§ Your objective:
Start at the top of the records below and copy them exactly to the end.

[Collection entries]
----
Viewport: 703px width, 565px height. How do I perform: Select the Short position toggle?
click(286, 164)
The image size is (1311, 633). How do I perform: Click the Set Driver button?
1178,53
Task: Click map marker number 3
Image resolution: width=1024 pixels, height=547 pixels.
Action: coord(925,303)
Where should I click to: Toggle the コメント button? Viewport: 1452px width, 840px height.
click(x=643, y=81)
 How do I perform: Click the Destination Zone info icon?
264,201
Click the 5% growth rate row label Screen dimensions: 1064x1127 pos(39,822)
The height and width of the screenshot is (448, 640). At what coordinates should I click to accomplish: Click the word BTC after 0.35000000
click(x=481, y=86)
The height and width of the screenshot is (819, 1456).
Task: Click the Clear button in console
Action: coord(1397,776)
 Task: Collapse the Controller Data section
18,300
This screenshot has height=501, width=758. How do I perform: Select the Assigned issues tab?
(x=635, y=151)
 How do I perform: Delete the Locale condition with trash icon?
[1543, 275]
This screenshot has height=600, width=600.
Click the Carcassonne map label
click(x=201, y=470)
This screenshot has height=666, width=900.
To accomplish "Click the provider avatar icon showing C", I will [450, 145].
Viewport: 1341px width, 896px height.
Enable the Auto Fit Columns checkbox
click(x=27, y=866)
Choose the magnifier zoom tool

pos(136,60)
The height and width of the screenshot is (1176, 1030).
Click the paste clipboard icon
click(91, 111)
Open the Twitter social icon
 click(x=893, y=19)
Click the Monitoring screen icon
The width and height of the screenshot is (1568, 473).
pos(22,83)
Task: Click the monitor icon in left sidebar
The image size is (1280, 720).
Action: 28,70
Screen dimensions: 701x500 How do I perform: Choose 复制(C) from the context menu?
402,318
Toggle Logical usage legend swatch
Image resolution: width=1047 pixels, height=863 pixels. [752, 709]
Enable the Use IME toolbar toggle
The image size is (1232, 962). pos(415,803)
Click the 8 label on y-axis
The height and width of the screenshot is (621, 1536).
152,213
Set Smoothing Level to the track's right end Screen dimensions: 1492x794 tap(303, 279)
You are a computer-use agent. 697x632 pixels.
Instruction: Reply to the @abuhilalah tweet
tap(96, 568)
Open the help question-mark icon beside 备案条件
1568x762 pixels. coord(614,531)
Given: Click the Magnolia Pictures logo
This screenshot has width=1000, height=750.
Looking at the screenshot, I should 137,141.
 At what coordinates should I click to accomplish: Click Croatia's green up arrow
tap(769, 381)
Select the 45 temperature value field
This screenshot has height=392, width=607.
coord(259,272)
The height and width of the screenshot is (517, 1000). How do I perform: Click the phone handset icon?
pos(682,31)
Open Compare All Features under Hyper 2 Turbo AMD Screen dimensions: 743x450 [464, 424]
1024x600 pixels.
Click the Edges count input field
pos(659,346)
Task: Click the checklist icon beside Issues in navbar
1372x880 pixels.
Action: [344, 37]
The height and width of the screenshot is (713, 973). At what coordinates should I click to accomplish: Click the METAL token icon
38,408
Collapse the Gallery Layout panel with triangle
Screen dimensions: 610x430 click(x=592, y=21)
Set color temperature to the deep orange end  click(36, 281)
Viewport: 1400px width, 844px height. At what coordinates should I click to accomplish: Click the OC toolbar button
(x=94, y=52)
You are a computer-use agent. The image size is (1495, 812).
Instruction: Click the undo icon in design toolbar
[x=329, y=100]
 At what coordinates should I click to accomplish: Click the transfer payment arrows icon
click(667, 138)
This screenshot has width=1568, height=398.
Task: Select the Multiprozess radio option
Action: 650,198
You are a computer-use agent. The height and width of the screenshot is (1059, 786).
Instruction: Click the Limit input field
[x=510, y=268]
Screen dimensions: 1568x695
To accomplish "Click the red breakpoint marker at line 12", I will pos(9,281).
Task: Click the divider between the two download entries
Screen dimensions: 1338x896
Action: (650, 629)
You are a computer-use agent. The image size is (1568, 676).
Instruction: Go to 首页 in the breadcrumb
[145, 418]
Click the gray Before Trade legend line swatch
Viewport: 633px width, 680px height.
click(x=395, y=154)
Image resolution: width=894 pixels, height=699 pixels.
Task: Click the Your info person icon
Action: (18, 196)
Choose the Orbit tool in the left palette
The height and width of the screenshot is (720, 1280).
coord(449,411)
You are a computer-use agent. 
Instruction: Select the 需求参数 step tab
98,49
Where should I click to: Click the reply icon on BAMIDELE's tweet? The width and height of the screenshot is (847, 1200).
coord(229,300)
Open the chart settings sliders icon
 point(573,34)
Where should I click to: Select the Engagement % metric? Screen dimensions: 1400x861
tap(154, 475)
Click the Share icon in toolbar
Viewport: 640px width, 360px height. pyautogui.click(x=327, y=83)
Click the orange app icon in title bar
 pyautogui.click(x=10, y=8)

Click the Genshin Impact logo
----
§ Answer to the exercise:
Viewport: 703px width, 565px height. How do I perform: Select the Short position toggle?
click(286, 164)
The image size is (1311, 633). How do I perform: Click the Set Driver button?
1178,53
Task: Click map marker number 3
Image resolution: width=1024 pixels, height=547 pixels.
Action: coord(925,303)
Where should I click to: Toggle the コメント button? Viewport: 1452px width, 840px height.
click(x=643, y=81)
 How do I perform: Click the Destination Zone info icon?
264,201
Click the 5% growth rate row label Screen dimensions: 1064x1127 pos(39,822)
The height and width of the screenshot is (448, 640). At what coordinates should I click to accomplish: Click the word BTC after 0.35000000
click(x=481, y=86)
The height and width of the screenshot is (819, 1456).
Task: Click the Clear button in console
Action: coord(1397,776)
 Task: Collapse the Controller Data section
18,300
This screenshot has height=501, width=758. How do I perform: Select the Assigned issues tab?
(x=635, y=151)
 How do I perform: Delete the Locale condition with trash icon?
[1543, 275]
This screenshot has height=600, width=600.
Click the Carcassonne map label
click(x=201, y=470)
This screenshot has height=666, width=900.
To accomplish "Click the provider avatar icon showing C", I will [450, 145].
Viewport: 1341px width, 896px height.
Enable the Auto Fit Columns checkbox
click(x=27, y=866)
Choose the magnifier zoom tool

pos(136,60)
The height and width of the screenshot is (1176, 1030).
Click the paste clipboard icon
click(91, 111)
Open the Twitter social icon
 click(x=893, y=19)
Click the Monitoring screen icon
The width and height of the screenshot is (1568, 473).
pos(22,83)
Task: Click the monitor icon in left sidebar
The image size is (1280, 720).
Action: 28,70
Screen dimensions: 701x500 How do I perform: Choose 复制(C) from the context menu?
402,318
Toggle Logical usage legend swatch
Image resolution: width=1047 pixels, height=863 pixels. [752, 709]
Enable the Use IME toolbar toggle
The image size is (1232, 962). pos(415,803)
Click the 8 label on y-axis
The height and width of the screenshot is (621, 1536).
152,213
Set Smoothing Level to the track's right end Screen dimensions: 1492x794 tap(303, 279)
You are a computer-use agent. 697x632 pixels.
Instruction: Reply to the @abuhilalah tweet
tap(96, 568)
Open the help question-mark icon beside 备案条件
1568x762 pixels. coord(614,531)
Given: Click the Magnolia Pictures logo
This screenshot has width=1000, height=750.
Looking at the screenshot, I should 137,141.
 At what coordinates should I click to accomplish: Click Croatia's green up arrow
tap(769, 381)
Select the 45 temperature value field
This screenshot has height=392, width=607.
coord(259,272)
The height and width of the screenshot is (517, 1000). How do I perform: Click the phone handset icon?
pos(682,31)
Open Compare All Features under Hyper 2 Turbo AMD Screen dimensions: 743x450 [464, 424]
1024x600 pixels.
Click the Edges count input field
pos(659,346)
Task: Click the checklist icon beside Issues in navbar
1372x880 pixels.
Action: [344, 37]
The height and width of the screenshot is (713, 973). At what coordinates should I click to accomplish: Click the METAL token icon
38,408
Collapse the Gallery Layout panel with triangle
Screen dimensions: 610x430 click(x=592, y=21)
Set color temperature to the deep orange end  click(36, 281)
Viewport: 1400px width, 844px height. At what coordinates should I click to accomplish: Click the OC toolbar button
(x=94, y=52)
You are a computer-use agent. The image size is (1495, 812).
Instruction: Click the undo icon in design toolbar
[x=329, y=100]
 At what coordinates should I click to accomplish: Click the transfer payment arrows icon
click(667, 138)
This screenshot has width=1568, height=398.
Task: Select the Multiprozess radio option
Action: 650,198
You are a computer-use agent. The height and width of the screenshot is (1059, 786).
Instruction: Click the Limit input field
[x=510, y=268]
Screen dimensions: 1568x695
To accomplish "Click the red breakpoint marker at line 12", I will pos(9,281).
Task: Click the divider between the two download entries
Screen dimensions: 1338x896
Action: (650, 629)
You are a computer-use agent. The image size is (1568, 676).
Instruction: Go to 首页 in the breadcrumb
[145, 418]
Click the gray Before Trade legend line swatch
Viewport: 633px width, 680px height.
click(x=395, y=154)
Image resolution: width=894 pixels, height=699 pixels.
Task: Click the Your info person icon
Action: (18, 196)
Choose the Orbit tool in the left palette
The height and width of the screenshot is (720, 1280).
coord(449,411)
You are a computer-use agent. 
Instruction: Select the 需求参数 step tab
98,49
Where should I click to: Click the reply icon on BAMIDELE's tweet? The width and height of the screenshot is (847, 1200).
coord(229,300)
Open the chart settings sliders icon
 point(573,34)
Where should I click to: Select the Engagement % metric? Screen dimensions: 1400x861
tap(154, 475)
Click the Share icon in toolbar
Viewport: 640px width, 360px height. pyautogui.click(x=327, y=83)
Click the orange app icon in title bar
 pyautogui.click(x=10, y=8)

Click the Genshin Impact logo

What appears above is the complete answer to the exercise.